__Assigned task__: Only the lines from the top of the data through the line with "Open the 邀请 invite icon" should be repeated, each exactly as written.

• • • • •

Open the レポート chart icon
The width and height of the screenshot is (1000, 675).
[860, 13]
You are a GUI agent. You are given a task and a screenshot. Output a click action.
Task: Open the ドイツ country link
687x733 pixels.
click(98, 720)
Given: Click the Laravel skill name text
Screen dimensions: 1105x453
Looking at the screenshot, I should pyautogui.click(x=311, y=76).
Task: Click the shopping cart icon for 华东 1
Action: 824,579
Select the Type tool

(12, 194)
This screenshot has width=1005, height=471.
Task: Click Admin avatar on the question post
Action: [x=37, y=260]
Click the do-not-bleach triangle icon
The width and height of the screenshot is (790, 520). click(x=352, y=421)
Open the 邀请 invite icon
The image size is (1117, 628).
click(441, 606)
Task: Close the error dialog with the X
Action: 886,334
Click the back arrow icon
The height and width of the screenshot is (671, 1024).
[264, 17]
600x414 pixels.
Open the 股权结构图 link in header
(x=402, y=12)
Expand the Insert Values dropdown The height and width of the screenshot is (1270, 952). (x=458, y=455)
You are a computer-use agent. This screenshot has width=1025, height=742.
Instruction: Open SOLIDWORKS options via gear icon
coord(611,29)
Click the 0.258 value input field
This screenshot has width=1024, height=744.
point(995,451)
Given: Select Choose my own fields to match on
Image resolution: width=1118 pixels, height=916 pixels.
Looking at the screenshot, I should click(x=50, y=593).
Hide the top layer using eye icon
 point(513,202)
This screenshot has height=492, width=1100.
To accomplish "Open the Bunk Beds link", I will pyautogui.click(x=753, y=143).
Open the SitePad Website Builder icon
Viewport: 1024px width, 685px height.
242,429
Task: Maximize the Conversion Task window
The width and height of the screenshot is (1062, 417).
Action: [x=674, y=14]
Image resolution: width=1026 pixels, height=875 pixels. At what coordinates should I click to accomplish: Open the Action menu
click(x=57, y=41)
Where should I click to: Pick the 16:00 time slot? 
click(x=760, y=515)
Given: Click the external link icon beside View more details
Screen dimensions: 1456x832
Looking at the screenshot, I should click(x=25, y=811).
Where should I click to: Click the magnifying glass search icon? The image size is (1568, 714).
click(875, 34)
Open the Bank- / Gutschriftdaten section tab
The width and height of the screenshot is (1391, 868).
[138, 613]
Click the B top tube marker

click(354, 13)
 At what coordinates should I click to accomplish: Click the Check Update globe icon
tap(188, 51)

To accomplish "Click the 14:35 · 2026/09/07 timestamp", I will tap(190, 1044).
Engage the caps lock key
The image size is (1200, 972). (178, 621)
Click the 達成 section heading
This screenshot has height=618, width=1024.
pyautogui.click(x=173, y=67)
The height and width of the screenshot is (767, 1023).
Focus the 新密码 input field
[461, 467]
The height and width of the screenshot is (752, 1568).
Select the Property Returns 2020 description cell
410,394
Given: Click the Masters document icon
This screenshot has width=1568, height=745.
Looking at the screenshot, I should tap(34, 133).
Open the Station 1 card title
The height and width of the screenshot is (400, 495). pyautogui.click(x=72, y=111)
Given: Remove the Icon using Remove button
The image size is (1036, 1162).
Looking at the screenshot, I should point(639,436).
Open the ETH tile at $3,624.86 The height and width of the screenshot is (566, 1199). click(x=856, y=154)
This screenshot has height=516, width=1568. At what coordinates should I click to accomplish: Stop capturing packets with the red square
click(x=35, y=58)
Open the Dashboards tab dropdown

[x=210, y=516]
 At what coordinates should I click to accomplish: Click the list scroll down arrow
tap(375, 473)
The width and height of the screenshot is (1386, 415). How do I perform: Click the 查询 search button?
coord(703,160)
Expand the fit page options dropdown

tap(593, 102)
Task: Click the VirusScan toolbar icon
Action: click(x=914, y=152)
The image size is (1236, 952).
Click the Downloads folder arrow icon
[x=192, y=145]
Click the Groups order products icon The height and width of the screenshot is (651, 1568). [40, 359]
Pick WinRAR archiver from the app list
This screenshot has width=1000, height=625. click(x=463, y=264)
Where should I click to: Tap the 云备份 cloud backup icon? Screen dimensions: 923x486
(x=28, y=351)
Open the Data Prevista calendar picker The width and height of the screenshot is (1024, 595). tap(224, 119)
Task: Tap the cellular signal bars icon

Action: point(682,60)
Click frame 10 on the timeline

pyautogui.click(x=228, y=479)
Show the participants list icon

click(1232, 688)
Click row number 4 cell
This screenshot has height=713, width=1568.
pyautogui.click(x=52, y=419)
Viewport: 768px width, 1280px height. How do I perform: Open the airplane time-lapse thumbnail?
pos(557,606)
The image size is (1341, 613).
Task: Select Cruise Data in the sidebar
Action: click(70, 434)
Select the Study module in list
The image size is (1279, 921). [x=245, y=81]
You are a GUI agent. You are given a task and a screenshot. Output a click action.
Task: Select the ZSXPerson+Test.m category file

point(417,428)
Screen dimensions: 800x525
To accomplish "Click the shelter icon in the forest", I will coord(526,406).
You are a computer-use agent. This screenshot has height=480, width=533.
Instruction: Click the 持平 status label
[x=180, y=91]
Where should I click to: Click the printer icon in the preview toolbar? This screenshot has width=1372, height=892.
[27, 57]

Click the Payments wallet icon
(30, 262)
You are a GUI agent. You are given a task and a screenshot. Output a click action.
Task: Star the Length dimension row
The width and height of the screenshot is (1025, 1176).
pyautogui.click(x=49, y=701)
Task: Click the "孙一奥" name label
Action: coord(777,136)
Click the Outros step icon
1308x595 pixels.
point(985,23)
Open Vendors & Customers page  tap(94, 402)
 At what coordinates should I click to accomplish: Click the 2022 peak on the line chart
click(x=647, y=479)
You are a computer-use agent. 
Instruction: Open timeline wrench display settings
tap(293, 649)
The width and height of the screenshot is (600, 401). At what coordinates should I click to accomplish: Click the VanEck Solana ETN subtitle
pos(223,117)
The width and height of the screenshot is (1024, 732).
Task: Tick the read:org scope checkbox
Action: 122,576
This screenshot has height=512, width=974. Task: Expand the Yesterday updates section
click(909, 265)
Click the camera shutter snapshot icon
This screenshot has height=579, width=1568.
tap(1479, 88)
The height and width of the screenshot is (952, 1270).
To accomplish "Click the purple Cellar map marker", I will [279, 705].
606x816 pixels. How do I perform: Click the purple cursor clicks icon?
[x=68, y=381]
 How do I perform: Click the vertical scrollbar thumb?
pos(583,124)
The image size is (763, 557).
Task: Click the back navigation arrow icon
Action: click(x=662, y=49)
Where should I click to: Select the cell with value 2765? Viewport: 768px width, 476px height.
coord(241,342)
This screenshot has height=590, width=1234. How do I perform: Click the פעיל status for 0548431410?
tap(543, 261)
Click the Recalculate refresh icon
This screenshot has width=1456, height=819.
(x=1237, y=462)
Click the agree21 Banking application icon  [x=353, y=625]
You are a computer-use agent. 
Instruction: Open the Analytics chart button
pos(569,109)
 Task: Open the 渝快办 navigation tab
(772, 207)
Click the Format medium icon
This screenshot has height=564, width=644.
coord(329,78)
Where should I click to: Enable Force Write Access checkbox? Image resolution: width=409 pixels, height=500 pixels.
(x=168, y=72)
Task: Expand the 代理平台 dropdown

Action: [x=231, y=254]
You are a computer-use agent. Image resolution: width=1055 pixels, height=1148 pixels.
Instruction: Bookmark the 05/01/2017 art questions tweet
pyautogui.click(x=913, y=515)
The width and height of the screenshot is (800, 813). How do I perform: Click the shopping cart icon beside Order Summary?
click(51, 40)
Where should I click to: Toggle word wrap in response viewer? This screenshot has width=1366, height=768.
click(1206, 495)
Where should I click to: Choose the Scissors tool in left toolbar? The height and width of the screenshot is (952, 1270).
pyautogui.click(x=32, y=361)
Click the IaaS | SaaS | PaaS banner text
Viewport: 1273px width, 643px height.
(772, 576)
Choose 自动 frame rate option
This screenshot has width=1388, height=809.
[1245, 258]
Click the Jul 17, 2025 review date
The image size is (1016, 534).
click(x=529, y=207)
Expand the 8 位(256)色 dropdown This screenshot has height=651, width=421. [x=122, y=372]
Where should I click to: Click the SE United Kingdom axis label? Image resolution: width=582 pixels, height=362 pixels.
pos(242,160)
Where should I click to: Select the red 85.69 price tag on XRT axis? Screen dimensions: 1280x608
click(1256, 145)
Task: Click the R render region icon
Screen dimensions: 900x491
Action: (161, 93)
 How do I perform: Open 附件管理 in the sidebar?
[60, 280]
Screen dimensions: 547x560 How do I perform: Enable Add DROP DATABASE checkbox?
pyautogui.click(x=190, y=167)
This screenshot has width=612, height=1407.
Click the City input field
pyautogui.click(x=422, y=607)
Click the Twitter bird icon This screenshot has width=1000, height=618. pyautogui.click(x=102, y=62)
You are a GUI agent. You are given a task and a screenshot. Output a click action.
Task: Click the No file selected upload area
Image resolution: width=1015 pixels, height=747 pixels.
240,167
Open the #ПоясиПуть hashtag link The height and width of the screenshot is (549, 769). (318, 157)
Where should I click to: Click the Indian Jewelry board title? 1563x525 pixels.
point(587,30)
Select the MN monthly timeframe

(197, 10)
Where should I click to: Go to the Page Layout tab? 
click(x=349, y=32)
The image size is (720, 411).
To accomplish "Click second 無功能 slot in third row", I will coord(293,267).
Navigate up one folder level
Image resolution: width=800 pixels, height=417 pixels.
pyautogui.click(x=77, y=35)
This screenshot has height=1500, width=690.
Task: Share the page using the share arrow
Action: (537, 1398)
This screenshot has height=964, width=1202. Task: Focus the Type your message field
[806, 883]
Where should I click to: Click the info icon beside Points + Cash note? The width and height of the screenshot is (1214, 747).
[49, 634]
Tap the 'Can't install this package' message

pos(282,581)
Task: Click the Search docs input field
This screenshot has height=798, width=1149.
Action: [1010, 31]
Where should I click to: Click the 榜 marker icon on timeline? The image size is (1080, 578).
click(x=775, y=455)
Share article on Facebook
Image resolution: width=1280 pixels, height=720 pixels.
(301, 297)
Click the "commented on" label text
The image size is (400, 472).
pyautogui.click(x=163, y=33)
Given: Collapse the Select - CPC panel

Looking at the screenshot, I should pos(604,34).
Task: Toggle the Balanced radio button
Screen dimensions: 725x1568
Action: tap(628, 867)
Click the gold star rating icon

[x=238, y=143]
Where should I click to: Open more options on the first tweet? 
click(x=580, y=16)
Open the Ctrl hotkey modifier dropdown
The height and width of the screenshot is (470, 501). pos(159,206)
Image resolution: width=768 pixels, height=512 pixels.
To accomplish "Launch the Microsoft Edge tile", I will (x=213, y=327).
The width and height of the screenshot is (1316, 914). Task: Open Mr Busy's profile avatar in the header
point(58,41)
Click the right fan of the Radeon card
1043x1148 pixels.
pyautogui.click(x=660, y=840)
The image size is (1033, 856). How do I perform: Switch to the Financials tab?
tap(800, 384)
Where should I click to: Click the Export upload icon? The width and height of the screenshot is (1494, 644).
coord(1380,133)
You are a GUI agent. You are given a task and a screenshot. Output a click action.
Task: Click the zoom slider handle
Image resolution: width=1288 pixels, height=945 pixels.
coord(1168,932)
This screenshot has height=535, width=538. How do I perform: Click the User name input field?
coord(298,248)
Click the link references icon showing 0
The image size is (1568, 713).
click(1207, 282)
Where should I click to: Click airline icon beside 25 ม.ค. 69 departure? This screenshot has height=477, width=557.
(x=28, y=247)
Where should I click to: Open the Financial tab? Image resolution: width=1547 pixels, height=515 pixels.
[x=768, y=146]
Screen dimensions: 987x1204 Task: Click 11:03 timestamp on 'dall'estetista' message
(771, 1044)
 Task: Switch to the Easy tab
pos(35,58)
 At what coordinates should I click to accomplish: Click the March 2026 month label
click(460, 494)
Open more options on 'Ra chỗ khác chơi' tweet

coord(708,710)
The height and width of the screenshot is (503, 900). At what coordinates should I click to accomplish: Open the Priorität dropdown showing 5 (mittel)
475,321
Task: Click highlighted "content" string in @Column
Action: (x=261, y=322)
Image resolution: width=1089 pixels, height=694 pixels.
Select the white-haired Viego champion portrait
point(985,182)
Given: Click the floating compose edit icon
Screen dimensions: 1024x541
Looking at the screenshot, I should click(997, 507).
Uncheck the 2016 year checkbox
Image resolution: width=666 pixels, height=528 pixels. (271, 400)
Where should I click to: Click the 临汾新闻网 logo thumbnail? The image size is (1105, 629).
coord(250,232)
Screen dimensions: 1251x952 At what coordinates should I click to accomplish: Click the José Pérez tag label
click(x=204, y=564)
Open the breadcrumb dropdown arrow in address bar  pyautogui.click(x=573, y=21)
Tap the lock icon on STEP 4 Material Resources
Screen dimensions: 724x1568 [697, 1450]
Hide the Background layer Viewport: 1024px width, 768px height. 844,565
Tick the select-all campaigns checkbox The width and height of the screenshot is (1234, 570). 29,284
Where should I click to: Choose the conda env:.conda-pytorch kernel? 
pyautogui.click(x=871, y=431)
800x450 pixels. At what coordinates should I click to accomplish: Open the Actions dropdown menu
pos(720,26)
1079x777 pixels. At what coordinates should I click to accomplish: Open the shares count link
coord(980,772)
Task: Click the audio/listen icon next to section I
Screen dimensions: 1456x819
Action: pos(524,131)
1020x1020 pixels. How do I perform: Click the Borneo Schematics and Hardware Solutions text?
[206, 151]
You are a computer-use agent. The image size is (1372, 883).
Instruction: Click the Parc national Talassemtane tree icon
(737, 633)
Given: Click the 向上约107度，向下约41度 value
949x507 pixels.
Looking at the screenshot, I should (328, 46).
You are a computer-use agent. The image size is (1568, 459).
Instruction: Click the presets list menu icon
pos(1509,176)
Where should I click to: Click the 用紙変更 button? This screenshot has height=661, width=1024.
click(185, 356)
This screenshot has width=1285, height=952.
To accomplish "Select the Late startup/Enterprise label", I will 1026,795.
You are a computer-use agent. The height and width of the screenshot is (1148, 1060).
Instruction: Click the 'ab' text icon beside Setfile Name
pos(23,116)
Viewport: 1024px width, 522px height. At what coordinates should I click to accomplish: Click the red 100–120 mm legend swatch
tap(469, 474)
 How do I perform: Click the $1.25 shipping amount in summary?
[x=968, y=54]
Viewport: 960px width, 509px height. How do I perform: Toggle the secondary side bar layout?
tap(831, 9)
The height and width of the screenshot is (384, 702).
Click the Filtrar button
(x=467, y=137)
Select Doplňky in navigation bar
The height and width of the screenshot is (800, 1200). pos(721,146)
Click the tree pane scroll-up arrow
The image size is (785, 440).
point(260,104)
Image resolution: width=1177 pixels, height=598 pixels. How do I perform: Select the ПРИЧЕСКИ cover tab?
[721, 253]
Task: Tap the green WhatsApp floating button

• • • • •

__Expected answer__:
Open the レポート chart icon
The width and height of the screenshot is (1000, 675).
[860, 13]
You are a GUI agent. You are given a task and a screenshot. Output a click action.
Task: Open the ドイツ country link
687x733 pixels.
click(98, 720)
Given: Click the Laravel skill name text
Screen dimensions: 1105x453
Looking at the screenshot, I should pyautogui.click(x=311, y=76).
Task: Click the shopping cart icon for 华东 1
Action: 824,579
Select the Type tool

(12, 194)
This screenshot has width=1005, height=471.
Task: Click Admin avatar on the question post
Action: [x=37, y=260]
Click the do-not-bleach triangle icon
The width and height of the screenshot is (790, 520). click(x=352, y=421)
Open the 邀请 invite icon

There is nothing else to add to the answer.